"If you want to repeal it, well, that ain't going to happen," Rep. Jay Roberts, R-Ocilla, told a gathering of his colleagues at the Biennial Institute, a pre-session issues briefing for state legislators at the University of Georgia.
While applause did break out at the UGA auditorium, many, if not most, there sat quiet.
The transportation special purpose local option sales tax failed in a July vote in all but three Georgia regions. It would have authorized a 10-year, 1-percent sales tax to fund a variety of road and transit projects in the state. In the northeast Georgia region, which includes the Athens area, the referendum received almost twice as many "no" votes as it did "yes."
Cities and counties in the three regions that passed TSPLOST, including one centered on Augusta, will only need to put up 10 percent of the cost of projects in order for the state to pay the remaining 90 percent while the other regions will have to pony up 30 percent of their own money to receive just 70 percent from the state.
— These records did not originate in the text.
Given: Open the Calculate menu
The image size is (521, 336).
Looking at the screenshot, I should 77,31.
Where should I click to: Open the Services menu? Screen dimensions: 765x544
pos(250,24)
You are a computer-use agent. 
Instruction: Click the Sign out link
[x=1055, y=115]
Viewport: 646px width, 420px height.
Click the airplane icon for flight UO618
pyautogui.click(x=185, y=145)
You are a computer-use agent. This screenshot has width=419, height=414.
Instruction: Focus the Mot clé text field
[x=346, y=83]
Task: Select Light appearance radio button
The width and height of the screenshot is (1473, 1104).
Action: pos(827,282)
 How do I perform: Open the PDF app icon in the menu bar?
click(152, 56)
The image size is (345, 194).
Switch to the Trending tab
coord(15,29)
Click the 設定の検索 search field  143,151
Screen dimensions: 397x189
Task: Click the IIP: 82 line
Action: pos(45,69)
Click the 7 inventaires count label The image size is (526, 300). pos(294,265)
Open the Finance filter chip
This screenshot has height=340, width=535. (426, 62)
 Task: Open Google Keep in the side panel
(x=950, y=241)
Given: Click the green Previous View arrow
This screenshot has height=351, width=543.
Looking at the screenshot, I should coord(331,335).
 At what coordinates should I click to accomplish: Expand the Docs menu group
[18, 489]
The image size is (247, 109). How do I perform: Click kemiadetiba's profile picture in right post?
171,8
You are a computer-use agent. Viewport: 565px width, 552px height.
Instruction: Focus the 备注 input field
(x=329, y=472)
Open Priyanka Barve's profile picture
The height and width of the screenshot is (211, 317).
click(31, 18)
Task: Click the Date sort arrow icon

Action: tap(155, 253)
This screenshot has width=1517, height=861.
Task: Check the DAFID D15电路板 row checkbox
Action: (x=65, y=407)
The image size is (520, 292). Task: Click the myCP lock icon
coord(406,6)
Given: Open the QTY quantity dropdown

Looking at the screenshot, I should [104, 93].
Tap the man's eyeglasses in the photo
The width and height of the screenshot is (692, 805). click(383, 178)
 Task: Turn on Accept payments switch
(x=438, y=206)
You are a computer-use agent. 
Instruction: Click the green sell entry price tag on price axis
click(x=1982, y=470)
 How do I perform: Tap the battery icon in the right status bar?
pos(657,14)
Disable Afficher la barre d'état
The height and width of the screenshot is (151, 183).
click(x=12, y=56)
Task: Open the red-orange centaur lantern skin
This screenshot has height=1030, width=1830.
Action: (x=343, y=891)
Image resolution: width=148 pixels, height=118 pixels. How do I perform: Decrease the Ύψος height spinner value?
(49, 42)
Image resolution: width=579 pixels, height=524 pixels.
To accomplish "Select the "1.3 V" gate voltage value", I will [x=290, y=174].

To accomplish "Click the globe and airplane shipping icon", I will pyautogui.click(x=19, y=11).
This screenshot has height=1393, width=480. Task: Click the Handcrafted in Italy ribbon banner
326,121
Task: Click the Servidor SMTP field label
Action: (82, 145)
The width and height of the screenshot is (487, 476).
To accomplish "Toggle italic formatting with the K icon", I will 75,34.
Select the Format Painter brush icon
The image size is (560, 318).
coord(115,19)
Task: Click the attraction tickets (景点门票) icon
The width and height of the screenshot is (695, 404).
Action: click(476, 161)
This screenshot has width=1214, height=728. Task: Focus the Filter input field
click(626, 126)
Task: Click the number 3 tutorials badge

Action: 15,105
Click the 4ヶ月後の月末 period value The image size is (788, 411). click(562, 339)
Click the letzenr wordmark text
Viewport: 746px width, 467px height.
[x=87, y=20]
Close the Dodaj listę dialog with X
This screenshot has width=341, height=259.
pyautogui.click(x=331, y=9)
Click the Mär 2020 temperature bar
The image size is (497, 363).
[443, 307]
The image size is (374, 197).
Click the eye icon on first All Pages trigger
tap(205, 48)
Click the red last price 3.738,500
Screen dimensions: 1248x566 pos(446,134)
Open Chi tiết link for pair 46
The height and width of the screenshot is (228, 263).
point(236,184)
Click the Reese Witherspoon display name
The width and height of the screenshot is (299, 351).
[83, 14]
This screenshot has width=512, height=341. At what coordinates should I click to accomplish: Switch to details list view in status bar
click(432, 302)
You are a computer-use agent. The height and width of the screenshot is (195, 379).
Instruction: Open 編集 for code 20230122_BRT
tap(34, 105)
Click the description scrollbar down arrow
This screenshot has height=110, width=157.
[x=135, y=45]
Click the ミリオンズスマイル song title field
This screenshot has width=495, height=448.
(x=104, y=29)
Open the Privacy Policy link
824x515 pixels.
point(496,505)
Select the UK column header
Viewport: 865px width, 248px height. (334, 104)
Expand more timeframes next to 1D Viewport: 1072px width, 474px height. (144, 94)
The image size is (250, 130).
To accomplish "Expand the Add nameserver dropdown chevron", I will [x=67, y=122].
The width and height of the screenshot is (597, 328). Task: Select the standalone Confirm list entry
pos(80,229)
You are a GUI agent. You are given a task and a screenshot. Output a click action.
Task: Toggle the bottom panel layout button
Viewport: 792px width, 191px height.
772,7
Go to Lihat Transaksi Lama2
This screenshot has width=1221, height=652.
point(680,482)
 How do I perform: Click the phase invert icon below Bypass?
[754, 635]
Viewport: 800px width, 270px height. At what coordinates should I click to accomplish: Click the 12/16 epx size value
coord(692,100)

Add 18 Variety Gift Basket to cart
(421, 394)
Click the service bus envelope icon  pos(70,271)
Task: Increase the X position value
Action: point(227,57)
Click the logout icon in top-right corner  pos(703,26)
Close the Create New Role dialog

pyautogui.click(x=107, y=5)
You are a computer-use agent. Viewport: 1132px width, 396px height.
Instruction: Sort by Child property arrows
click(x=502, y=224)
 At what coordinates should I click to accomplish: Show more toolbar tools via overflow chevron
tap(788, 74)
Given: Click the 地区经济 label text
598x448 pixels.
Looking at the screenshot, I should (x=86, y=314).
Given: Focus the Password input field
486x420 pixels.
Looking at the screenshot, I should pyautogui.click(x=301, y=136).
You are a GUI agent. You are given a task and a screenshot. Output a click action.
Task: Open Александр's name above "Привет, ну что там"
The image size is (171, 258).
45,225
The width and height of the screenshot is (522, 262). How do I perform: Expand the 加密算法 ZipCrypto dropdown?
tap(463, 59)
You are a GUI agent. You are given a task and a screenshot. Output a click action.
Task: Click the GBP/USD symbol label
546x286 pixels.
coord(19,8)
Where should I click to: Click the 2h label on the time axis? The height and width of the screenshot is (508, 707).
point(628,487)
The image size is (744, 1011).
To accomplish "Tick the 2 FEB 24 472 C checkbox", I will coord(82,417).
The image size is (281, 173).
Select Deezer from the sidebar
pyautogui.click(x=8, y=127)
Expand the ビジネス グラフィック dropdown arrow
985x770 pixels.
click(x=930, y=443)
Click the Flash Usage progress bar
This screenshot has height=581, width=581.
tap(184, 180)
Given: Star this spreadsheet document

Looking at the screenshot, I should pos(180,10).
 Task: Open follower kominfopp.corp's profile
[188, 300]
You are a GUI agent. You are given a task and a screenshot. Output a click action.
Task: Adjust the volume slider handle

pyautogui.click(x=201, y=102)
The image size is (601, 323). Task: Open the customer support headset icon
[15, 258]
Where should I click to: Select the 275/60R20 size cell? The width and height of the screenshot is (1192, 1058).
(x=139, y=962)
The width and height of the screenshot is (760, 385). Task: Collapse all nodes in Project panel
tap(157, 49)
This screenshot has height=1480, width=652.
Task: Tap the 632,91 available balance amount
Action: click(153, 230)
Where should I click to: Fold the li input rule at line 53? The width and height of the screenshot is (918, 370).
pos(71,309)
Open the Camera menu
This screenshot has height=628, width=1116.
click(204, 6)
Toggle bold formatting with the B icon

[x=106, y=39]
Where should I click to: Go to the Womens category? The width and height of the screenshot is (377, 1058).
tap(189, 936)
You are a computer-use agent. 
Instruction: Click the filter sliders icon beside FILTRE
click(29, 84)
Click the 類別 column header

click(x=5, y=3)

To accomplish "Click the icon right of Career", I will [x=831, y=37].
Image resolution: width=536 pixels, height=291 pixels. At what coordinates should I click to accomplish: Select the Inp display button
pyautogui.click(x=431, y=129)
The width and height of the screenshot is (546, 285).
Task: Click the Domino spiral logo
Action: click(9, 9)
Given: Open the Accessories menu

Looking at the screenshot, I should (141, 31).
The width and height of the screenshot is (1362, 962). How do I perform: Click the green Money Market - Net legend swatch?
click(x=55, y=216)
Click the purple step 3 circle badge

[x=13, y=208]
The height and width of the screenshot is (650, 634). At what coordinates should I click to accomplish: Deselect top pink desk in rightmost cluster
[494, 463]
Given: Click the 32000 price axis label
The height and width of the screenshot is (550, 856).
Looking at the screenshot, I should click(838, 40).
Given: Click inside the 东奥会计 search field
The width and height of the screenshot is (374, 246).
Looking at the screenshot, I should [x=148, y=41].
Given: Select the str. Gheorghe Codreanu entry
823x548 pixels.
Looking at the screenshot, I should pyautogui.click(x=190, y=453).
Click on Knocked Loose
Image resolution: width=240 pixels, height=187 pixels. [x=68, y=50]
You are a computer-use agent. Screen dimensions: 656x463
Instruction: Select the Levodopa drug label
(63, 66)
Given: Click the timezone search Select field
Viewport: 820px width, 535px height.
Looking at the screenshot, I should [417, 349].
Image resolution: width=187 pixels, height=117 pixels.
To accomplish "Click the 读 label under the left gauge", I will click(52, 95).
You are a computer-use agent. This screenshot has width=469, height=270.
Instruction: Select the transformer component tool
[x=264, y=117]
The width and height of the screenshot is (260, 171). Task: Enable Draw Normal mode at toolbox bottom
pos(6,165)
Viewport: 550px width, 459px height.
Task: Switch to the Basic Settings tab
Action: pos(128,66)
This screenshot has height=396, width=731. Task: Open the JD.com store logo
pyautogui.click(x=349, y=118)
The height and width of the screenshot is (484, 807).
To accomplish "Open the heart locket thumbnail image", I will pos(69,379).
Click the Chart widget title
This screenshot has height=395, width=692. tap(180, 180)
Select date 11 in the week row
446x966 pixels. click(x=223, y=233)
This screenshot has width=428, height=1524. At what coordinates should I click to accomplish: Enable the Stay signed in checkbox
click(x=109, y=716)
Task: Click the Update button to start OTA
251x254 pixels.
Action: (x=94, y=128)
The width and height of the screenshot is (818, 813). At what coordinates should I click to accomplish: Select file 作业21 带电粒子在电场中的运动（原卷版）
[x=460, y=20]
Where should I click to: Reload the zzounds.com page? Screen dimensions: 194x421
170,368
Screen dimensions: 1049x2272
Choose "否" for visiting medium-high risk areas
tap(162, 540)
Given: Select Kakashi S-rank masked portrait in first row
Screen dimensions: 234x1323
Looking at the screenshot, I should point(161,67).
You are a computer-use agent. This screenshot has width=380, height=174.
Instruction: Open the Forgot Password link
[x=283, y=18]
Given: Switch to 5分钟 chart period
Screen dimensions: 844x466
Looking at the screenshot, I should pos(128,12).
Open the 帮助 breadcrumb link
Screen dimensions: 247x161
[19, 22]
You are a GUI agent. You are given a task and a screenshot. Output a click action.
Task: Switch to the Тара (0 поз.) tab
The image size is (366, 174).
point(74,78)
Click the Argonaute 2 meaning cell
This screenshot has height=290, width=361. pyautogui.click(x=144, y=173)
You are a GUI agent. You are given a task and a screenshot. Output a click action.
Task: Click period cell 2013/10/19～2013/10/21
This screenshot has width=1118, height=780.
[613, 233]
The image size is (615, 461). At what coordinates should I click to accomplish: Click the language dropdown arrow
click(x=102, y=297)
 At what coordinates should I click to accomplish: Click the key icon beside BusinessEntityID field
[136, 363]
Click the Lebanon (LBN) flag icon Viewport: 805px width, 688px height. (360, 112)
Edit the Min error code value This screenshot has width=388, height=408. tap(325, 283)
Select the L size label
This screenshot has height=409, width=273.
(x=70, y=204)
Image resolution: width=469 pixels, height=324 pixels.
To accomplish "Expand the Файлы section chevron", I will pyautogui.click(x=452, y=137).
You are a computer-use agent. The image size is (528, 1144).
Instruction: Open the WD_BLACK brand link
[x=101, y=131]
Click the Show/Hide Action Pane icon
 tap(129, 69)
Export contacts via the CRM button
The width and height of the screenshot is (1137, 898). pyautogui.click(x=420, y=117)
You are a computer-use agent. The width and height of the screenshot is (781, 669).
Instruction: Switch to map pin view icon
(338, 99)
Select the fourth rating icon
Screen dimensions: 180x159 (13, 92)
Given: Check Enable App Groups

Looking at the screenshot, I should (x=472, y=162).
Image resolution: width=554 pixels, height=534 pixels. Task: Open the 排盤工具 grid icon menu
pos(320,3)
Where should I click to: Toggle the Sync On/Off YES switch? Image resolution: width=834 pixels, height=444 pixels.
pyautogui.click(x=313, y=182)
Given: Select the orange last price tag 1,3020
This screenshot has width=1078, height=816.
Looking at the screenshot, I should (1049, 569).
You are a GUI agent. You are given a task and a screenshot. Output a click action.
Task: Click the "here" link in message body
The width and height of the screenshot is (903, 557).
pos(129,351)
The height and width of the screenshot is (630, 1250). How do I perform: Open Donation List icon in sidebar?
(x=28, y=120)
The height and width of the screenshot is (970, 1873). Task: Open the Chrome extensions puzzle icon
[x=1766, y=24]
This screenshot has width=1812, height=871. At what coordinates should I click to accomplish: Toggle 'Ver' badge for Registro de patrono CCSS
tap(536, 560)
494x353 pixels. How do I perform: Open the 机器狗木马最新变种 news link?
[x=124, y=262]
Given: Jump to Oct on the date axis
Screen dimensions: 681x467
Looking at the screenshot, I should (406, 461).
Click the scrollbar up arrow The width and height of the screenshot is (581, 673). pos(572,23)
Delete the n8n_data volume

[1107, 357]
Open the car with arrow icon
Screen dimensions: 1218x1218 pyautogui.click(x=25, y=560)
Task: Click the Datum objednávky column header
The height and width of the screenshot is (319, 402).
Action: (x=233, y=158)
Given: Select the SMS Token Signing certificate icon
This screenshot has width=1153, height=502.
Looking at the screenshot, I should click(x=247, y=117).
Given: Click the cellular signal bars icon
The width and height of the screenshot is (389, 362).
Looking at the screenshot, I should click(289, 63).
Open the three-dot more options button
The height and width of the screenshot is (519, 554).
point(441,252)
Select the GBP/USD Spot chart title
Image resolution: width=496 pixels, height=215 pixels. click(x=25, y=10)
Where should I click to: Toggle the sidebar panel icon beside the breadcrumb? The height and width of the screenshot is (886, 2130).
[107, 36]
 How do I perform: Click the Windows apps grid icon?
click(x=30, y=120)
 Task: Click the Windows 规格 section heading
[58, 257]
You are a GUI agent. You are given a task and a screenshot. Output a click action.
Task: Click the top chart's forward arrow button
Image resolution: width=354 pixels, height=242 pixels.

Some politicians representing areas where it failed have called for blocking or watering down the discount. Roberts tried to disarm some of that criticism, telling the crowd that once things like rights of way are purchased the 30-percent match has often already been met.
Roberts and other panelists speaking about transportation noted the benefits provided by the state Department of Transportation and the funding troubles it, like the rest of the state, have run against. Roberts noted that only $10 million of the general fund goes to DOT with the balance coming from the tax on motor fuels.
Transportation Commissioner Keith Golden said his department has economized as revenue from the gas tax has declined. For example, it almost halved its workforce to about 4,300 employees since he started there in 1986. Many of its operations are outsourced to private contractors.
Debts are also weighing heavy on DOT, with $400 million needed for debt service each year.
"It's a huge challenge to run an organization where almost 30 percent of your funds right off the top goes to pay for what's been done in the past," he said.
Georgia's reliance on gas taxes is an unsustainable model as more people telecommute, drive electric vehicles, and fuel economy improves, he said. Congress compounded the problem when it passed only two years of transportation funding as well, he said, instead of its normal six. That could cost Georgia 35 percent of its federal funding if another stopgap bill isn't passed in time, Golden said.